2. Estruture a alimentação
Mesmo com o controle da fome proporcionado pelos medicamentos, a alimentação continua sendo parte essencial do tratamento. O acompanhamento nutricional ajuda a estabelecer uma rotina sustentável, com consumo adequado de proteínas e fibras e menor exposição a alimentos que possam funcionar como gatilhos para a compulsividade.
3. Cuide do sono e do estresse
Privação de sono e estresse crônico estão entre os fatores que podem dificultar a manutenção do peso. Por isso, estabelecer uma rotina de sono adequada e estratégias para controlar o estresse também faz parte do cuidado.
Recomenda-se, sempre que possível, manter horários regulares para dormir e acordar, priorizar um ambiente tranquilo e confortável para o sono e reduzir o uso de telas e outros estímulos próximo ao horário de dormir. Uma rotina de sono adequada pode contribuir para a regulação do apetite, a disposição e a capacidade de manter hábitos alimentares e de atividade física.
4. Monitore o peso corporal
Acompanhar o peso regularmente pode ajudar a identificar precocemente uma tendência de recuperação e permitir ajustes no tratamento. Seu controle pode ser feito em intervalos regulares, conforme orientação do profissional de saúde.
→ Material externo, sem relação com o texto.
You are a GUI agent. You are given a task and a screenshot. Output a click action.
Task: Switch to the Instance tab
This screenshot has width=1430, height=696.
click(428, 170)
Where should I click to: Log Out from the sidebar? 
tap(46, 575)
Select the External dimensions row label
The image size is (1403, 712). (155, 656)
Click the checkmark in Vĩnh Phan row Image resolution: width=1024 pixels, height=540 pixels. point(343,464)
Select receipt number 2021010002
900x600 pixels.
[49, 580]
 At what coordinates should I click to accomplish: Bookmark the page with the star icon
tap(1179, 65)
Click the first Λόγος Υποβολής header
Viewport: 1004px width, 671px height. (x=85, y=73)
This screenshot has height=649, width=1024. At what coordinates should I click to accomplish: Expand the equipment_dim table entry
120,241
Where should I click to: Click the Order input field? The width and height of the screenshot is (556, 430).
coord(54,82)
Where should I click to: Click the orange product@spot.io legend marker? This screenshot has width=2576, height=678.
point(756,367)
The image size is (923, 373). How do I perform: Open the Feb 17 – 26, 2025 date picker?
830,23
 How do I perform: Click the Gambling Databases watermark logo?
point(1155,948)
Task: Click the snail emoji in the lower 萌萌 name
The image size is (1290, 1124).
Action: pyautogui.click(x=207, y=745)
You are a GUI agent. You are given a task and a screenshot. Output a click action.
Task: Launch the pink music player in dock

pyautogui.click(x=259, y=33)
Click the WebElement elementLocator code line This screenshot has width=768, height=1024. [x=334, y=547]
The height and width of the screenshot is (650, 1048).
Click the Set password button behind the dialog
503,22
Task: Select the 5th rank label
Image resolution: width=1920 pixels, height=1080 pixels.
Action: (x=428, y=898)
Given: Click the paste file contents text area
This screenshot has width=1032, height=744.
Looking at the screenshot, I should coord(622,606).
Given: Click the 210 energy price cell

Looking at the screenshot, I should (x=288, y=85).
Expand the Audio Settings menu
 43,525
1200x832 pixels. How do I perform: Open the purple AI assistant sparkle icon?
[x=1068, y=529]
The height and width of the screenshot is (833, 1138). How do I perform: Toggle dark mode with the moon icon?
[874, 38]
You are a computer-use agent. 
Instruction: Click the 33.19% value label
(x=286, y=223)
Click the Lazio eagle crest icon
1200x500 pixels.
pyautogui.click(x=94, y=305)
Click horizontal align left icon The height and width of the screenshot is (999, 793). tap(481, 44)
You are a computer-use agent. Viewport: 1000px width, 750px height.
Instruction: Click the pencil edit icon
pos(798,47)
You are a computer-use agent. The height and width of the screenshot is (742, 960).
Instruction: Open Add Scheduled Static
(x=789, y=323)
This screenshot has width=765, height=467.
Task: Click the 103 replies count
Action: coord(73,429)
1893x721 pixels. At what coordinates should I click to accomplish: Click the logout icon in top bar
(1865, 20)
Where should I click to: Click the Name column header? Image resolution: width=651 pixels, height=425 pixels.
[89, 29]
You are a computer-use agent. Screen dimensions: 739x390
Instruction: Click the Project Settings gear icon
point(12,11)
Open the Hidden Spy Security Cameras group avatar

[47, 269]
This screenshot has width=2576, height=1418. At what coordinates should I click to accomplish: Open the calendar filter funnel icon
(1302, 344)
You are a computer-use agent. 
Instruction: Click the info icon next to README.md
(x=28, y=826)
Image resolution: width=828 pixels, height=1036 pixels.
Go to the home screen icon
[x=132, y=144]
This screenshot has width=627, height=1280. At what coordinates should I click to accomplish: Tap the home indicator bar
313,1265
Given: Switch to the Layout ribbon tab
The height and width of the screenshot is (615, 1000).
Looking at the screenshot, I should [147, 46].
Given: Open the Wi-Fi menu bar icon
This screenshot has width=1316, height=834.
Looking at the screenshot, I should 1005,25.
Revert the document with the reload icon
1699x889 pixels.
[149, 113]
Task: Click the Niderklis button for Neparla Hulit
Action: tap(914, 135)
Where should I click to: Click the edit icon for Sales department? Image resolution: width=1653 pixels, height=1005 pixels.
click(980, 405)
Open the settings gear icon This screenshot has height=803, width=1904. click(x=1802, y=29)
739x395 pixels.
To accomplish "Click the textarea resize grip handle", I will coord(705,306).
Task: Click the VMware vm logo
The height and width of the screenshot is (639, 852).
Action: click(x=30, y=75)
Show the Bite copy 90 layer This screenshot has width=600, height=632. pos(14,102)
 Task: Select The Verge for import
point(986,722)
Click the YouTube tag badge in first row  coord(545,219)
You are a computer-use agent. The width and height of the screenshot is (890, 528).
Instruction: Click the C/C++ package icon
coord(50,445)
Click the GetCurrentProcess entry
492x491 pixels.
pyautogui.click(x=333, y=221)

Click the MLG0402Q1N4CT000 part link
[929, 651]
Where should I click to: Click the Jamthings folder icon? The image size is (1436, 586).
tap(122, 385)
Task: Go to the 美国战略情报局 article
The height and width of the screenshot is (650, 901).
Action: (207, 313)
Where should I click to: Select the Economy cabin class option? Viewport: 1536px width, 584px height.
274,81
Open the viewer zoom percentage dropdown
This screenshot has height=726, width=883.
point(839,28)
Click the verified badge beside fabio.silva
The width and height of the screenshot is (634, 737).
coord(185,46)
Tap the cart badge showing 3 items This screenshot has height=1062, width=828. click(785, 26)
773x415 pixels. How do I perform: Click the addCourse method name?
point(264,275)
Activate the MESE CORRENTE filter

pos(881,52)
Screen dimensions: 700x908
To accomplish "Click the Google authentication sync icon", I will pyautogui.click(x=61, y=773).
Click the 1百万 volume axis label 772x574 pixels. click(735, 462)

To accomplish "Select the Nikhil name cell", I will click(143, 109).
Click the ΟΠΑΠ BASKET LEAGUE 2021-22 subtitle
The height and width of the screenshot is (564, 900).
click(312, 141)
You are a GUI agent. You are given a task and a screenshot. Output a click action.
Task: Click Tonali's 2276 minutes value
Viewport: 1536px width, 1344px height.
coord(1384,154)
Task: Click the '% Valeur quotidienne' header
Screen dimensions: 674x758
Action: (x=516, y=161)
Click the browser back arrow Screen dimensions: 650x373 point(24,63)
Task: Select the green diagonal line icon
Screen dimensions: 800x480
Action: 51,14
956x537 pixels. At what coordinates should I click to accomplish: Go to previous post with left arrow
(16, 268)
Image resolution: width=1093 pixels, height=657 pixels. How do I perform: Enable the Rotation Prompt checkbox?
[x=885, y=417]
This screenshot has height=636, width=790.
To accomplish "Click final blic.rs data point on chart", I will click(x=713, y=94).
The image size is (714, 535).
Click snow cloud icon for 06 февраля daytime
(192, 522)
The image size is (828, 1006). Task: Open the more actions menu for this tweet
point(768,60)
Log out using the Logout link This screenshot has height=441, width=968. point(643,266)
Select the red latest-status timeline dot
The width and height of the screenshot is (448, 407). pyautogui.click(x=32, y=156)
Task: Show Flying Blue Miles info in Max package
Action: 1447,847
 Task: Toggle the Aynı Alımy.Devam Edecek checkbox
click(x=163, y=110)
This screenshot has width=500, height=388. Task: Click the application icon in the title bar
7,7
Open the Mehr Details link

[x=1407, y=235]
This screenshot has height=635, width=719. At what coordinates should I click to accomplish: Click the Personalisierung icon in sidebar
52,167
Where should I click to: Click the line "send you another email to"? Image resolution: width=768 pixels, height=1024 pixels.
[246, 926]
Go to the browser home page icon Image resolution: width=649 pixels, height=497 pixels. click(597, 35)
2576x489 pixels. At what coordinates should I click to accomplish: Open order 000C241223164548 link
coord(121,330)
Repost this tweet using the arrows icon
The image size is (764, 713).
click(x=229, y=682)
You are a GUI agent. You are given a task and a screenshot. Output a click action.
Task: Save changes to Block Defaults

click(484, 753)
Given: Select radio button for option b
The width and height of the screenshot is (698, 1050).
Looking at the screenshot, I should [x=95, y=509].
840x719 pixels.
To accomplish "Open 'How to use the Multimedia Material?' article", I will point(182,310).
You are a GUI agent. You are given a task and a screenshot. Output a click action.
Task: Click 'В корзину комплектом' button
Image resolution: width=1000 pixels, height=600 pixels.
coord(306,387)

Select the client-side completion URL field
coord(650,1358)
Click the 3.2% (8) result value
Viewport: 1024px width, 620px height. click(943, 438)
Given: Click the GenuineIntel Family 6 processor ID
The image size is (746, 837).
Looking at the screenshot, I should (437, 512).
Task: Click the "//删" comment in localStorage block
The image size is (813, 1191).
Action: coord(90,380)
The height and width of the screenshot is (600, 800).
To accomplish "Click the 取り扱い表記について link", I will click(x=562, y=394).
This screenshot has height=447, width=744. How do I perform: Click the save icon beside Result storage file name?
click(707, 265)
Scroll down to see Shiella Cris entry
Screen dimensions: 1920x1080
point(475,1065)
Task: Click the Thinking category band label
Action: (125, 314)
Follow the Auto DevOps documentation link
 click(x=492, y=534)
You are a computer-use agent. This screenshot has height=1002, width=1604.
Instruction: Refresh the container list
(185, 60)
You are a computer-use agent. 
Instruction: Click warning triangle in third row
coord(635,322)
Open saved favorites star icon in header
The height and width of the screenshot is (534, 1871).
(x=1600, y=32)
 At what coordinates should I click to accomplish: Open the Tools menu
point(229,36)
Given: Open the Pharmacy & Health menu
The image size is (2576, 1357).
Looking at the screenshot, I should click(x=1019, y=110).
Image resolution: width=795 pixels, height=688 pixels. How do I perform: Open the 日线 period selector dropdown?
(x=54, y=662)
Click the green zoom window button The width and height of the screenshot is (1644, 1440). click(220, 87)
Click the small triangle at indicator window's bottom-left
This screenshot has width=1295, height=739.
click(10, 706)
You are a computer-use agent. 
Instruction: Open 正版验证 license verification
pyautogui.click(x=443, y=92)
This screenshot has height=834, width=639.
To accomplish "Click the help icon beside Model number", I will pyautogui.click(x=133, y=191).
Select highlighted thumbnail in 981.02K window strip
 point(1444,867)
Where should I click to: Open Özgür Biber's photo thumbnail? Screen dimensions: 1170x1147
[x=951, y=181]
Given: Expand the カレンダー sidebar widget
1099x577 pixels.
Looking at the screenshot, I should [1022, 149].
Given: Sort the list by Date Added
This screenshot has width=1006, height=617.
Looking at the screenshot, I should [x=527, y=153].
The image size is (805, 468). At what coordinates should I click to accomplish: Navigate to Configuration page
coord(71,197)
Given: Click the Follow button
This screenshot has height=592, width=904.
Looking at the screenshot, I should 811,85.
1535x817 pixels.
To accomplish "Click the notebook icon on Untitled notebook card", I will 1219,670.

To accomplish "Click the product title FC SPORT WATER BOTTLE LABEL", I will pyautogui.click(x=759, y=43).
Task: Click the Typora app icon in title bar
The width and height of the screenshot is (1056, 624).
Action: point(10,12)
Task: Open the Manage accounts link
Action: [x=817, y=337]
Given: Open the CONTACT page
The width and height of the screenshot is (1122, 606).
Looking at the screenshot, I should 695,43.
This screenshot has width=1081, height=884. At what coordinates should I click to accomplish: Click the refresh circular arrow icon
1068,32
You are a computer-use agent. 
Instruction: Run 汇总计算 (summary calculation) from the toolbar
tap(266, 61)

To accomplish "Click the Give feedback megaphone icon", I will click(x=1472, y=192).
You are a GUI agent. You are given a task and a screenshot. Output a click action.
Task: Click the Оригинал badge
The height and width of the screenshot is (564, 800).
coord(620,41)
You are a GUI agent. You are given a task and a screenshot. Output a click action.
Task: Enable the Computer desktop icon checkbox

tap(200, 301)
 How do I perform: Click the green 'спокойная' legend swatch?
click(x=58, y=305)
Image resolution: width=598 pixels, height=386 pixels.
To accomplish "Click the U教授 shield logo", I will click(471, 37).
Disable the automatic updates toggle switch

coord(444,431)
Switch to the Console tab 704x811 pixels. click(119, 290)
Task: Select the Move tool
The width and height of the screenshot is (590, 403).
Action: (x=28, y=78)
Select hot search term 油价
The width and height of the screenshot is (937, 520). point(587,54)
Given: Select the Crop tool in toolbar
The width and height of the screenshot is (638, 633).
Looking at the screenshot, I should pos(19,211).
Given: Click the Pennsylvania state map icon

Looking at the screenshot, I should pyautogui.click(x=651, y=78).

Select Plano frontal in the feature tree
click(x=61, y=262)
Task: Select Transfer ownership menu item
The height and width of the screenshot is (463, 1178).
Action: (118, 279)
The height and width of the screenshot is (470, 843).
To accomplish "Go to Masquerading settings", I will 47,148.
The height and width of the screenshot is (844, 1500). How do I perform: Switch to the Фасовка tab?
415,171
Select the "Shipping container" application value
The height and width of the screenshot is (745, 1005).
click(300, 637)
Um aumento progressivo do peso ao longo de algumas semanas – especialmente quando acompanhado de fome persistente, episódios de compulsão alimentar ou dificuldade para manter a rotina – deve ser discutido com o médico ou o nutricionista.
Nessa avaliação, podem ser investigados fatores como alimentação, sono, estresse, atividade física, medicamentos e outras condições de saúde, permitindo ajustar o tratamento quando necessário.
5. Não interrompa a medicação sem planejamento
A suspensão do tratamento deve ser discutida com o médico. Segundo o endocrinologista do Hospital Samaritano Higienópolis, Danilo Romano, o termo “efeito rebote” pode transmitir a ideia equivocada de que a medicação provocou uma piora. O mais adequado é falar em recorrência da obesidade após a interrupção do tratamento, já que os mecanismos biológicos da doença voltam a se manifestar quando a terapia é retirada.
Para o especialista, o principal objetivo não deve ser apenas atingir determinado número na balança, mas construir uma estratégia de cuidado que permita acompanhar o paciente ao longo do tempo.
A facilidade de aplicação das canetas pode criar a falsa impressão de que a terapêutica pode ser conduzida sem acompanhamento profissional. Para Fernando de Barros, esse é um dos principais pontos de atenção.
“Os erros mais comuns são a automedicação e o uso recreativo das canetas. Não é uma medicação simples, que basta comprar e aplicar. O paciente precisa estar envolvido em um acompanhamento médico próximo, com um profissional que tenha experiência no tratamento da obesidade”, finaliza o especialista.